Both ports have been used individually for a single head configuration without any problem.  I have swapped HDMI cables on the ports and seen the visible half of the desktop switch monitors.  I have used twm instead of MATE and seen the same issue. 

I have tried to use the 'Monitor Preferences' gui to turn off the black screen hoping that turning it back on would do the trick. But turning it off grays and locks the visible screen and leaves the black half unchanged.  At that point I'm unable to see a virtual terminal, but by typing the keystrokes blindly, I'm able to reboot the computer.

Thanks for any help,

Bill

Update:
The card has a mini DisplayPort on top and two HDMI ports below.  The mini DisplayPort is seen as DisplayPort-0 and no monitor is cabled to it.  The upper HDMI port is reported as HDMI-A-1/HDMI-0 (dmr/xrandr).  This is the problem port.  The lower HDMI port is reported as DP-2/DisplayPort-1.  I've attached the relevant section of dmesg showing the drm messages.

Because I had run a single head configuration on either HDMI port, I didn't think it mattered whether the driver thought it was an HDMI port or a DisplayPort port.

BTW, the activity light on the monitor that is black show that the monitor is active, not sleeping.


----------



## roddierod (Apr 27, 2018)

Your xrandr.txt reports Display-0 as not being connected.  You probably need to tell xrandr how to active it.

try something like n an terminal window and see if it activates it:

`xrandr --output Display-0 --auto --output HDMI-0 --auto --right-of Display-0`

When I ran multi-screens with a Radeon I had to put something similar in my .xinitrc to get them to work correctly.


----------



## Bill_H (May 6, 2018)

DisplayPort-0 was shown as not connected because it was a mini-DisplayPort and I didn't have an adapter or cable for it.  The two monitors were plugged into DisplayPort-1 and HDMI-0.

I ran the suggested xrandr command for DisplayPort-1 and HDMI-0 with no change in the results.

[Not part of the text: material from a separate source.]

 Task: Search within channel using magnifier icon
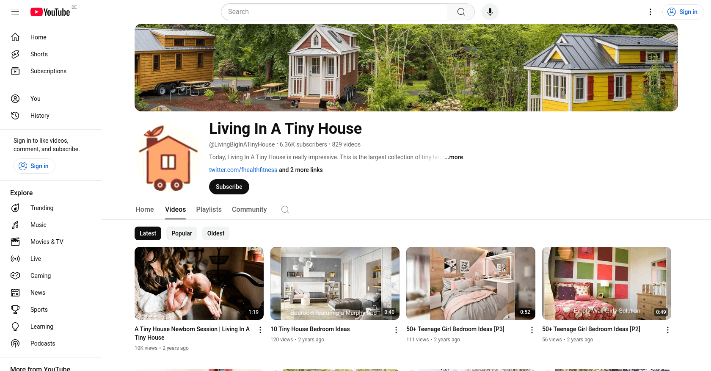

I simplified my xorg.conf to include just the Device Section for the radeon driver.

I purchased a mini-DisplayPort to HDMI adapter and tried the setup with three monitors.  DisplayPort-0 shows its part of the desktop, DisplayPort-1 is black (but active), and HDMI-0 has a pattern of colored vertical lines.

I have tried:
1) one monitor on one graphics card port; works as expected.  Tried for all three ports and all three monitors.
2) with three monitors connected and playing with the "Displays" applet, by reducing the resolution of all three monitors, the HDMI-0 monitor showed its section of the desktop.   This only happened a couple of times and I haven't been able to reliably reproduce this.
3) currently, with three monitors connected, trying to configure xorg.conf ServerLayout so that only one screen/monitor is used in the display.  Xorg.0.log shows that the one monitor layout is read, but there is no difference in the display:  same problem as when I first connected three monitors.


----------